Start of Page text

Top Talks (#6): Save the World by Changing the Rules – Greta Thunberg

Welcome to week six of ‘Top Talks’ – a segment where I do a show-and-tell of my favourite speeches, talks or lectures.

Hello there!

Welcome to week six of ‘Top Talks’ – a segment where I do a show-and-tell of my favourite speeches, talks or lectures.

I am a strong believer in continuous improvement – which to me, means finding and listening to people who have an array of different values, beliefs and ideas, and sharing them with others!



Greta Thunberg is a Swedish Climate Activist. She is credited with raising Climate Change awareness through her ‘School Strike for the Climate’ demonstrations – which began with her missing school to protest outside the Swedish parliament, before picking up traction in schools around the world.

Greta is 16 years old, and has just finished sailing from Plymouth, England – reaching Manhattan, New York on August 28th on a zero-carbon-emission sailboat to attend a global warming conference.


Save the World by Changing the Rules – Greta Thunberg

What I got out of this ‘Top Talk’:

This TED Talk is one of Greta’s first speeches in the larger public arena regarding Climate Change, after deciding to skip school to protest Climate Change on the steps of the Swedish parliament. Since then, Greta has spoken to a number of high-profile political leaders and assemblies, and is known for her blunt, matter-of-fact manner. She gives a great insight into how hard the next generation will have to work to battle against Climate Change ‘non-believers’, politics, poor leadership and out-dated rules in order to secure the planet’s future.

Brown and White Signage


In her talk, Greta speaks about how she first came to learn of Climate Change at the age of 8. She says she was skeptical at first, because if this was happening, surely it would be all over the headlines, leaders would be doing something and there would be public outcry…

‘…why are we not reducing our emissions? Why are they in fact still increasing? Are we knowingly causing a mass extinction? Are we evil?’

Greta soon realized that there was a crisis looming that no-one seemed to be taking seriously. She stopped eating, stopped talking and was eventually diagnosed with Asperger’s Syndrome with selected mutism.

Greta was depressed. Depressed that we, as humans, could allow this to happen to our home, right in front of us. And it is an important thing to think about. We need to be accountable for our actions.

We need to start having frank conversations, changing our thinking and living in a sustainable way. It is everyone’s business. Without everyday people like Greta Thunberg taking a stand, what will our world look like in 10, 20 or 50 years’ time? And what will it mean for our children, or our children’s children?


Ice caps are melting, temperatures are rising and forest are being cleared for agriculture. Who is accountable? What is the governments’ stance? Who is becoming richer, while the planet becomes poorer in every way? Why aren’t we acting?

‘People keep doing what they do because the vast majority doesn’t have a clue about the actual consequences of our everyday life.’

In this talk, Greta questions why no one is acting. There are no emergency meetings. No headlines. No policy changes. No meaningful restrictions.

‘Even most climate scientists or green politicians keep on flying around the world, eating meat and dairy.’

Greta so rightly says in her talk that we can no longer play by the rules, because the rules themselves need to be changed.

End of Page text

_Exercise requirements_
(1) Answer these questions from the Top Talks page.
(a) At what age did Greta first learn of Climate Change?
(b) On what date did she reach Manhattan, New York?
(c) From which place did she sail?
(2) From the Top Talks page, extract the passage that opens with the words "Brown and White" and closes with "for our actions.".

Start of Records shown

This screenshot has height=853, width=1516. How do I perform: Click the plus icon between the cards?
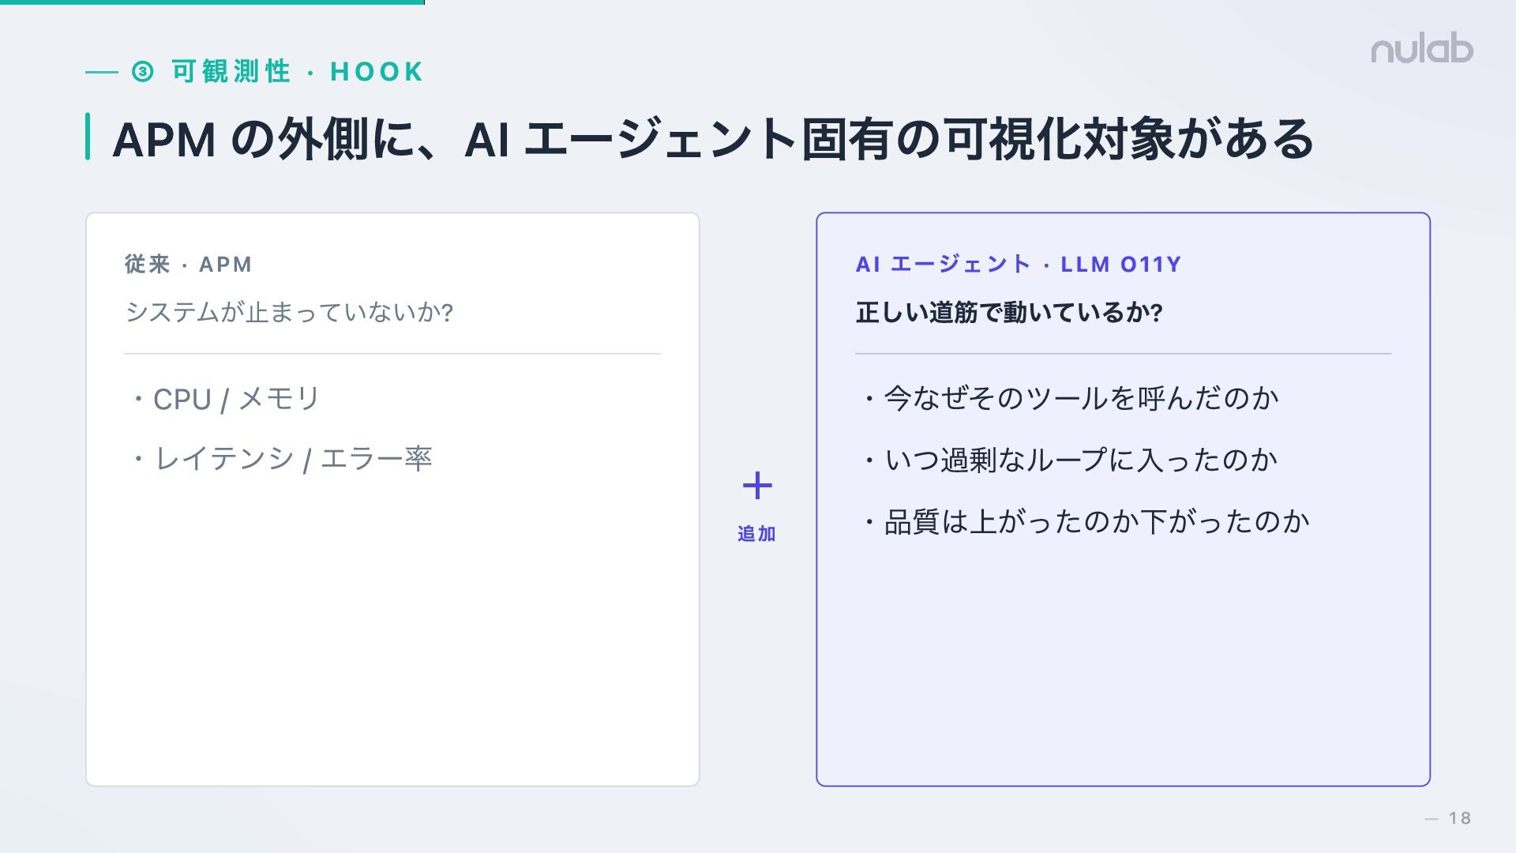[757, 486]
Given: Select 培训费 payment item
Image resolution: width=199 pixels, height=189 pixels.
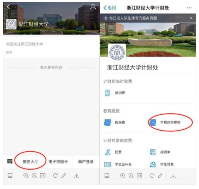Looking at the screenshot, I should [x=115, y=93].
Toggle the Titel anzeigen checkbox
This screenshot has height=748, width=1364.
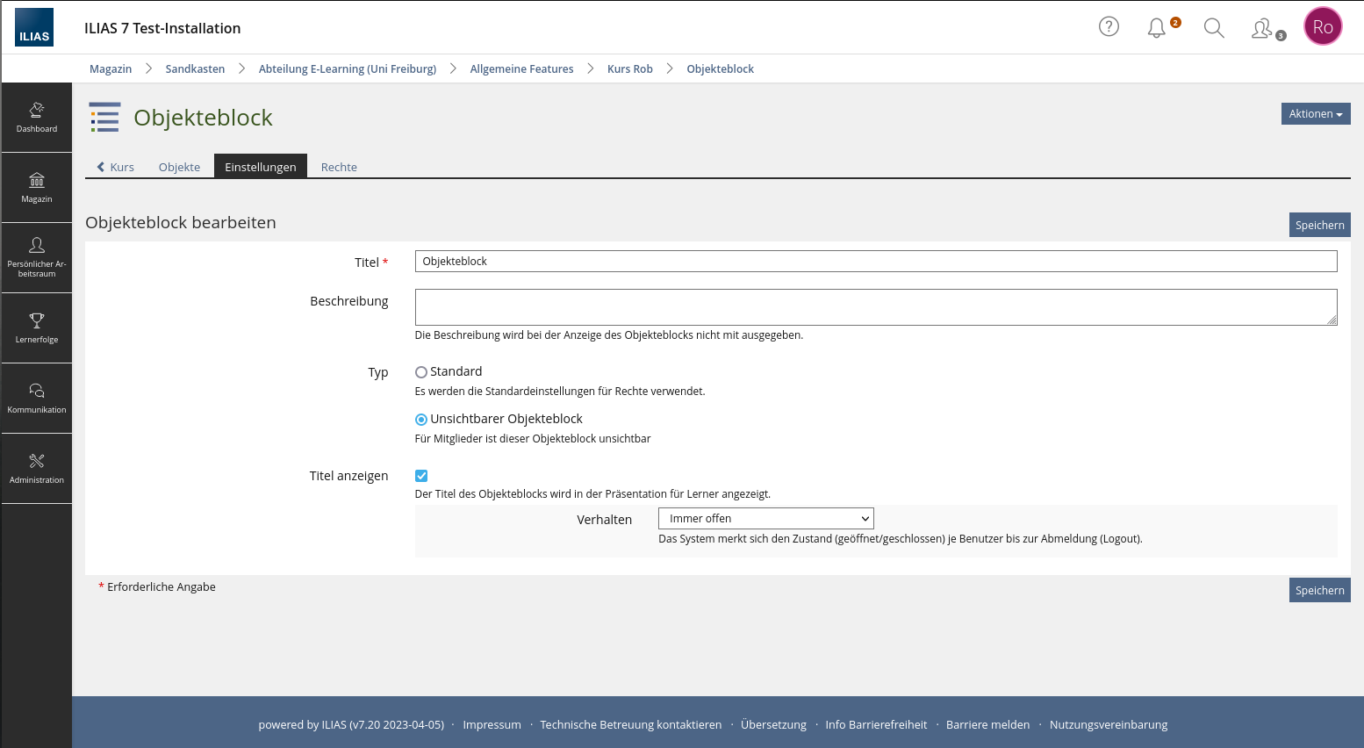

End of Records shown

_List of solutions_
(1)
(a) 8
(b) August 28th
(c) Plymouth, England

(2)
Brown and White Signage


In her talk, Greta speaks about how she first came to learn of Climate Change at the age of 8. She says she was skeptical at first, because if this was happening, surely it would be all over the headlines, leaders would be doing something and there would be public outcry…

‘…why are we not reducing our emissions? Why are they in fact still increasing? Are we knowingly causing a mass extinction? Are we evil?’

Greta soon realized that there was a crisis looming that no-one seemed to be taking seriously. She stopped eating, stopped talking and was eventually diagnosed with Asperger’s Syndrome with selected mutism.

Greta was depressed. Depressed that we, as humans, could allow this to happen to our home, right in front of us. And it is an important thing to think about. We need to be accountable for our actions.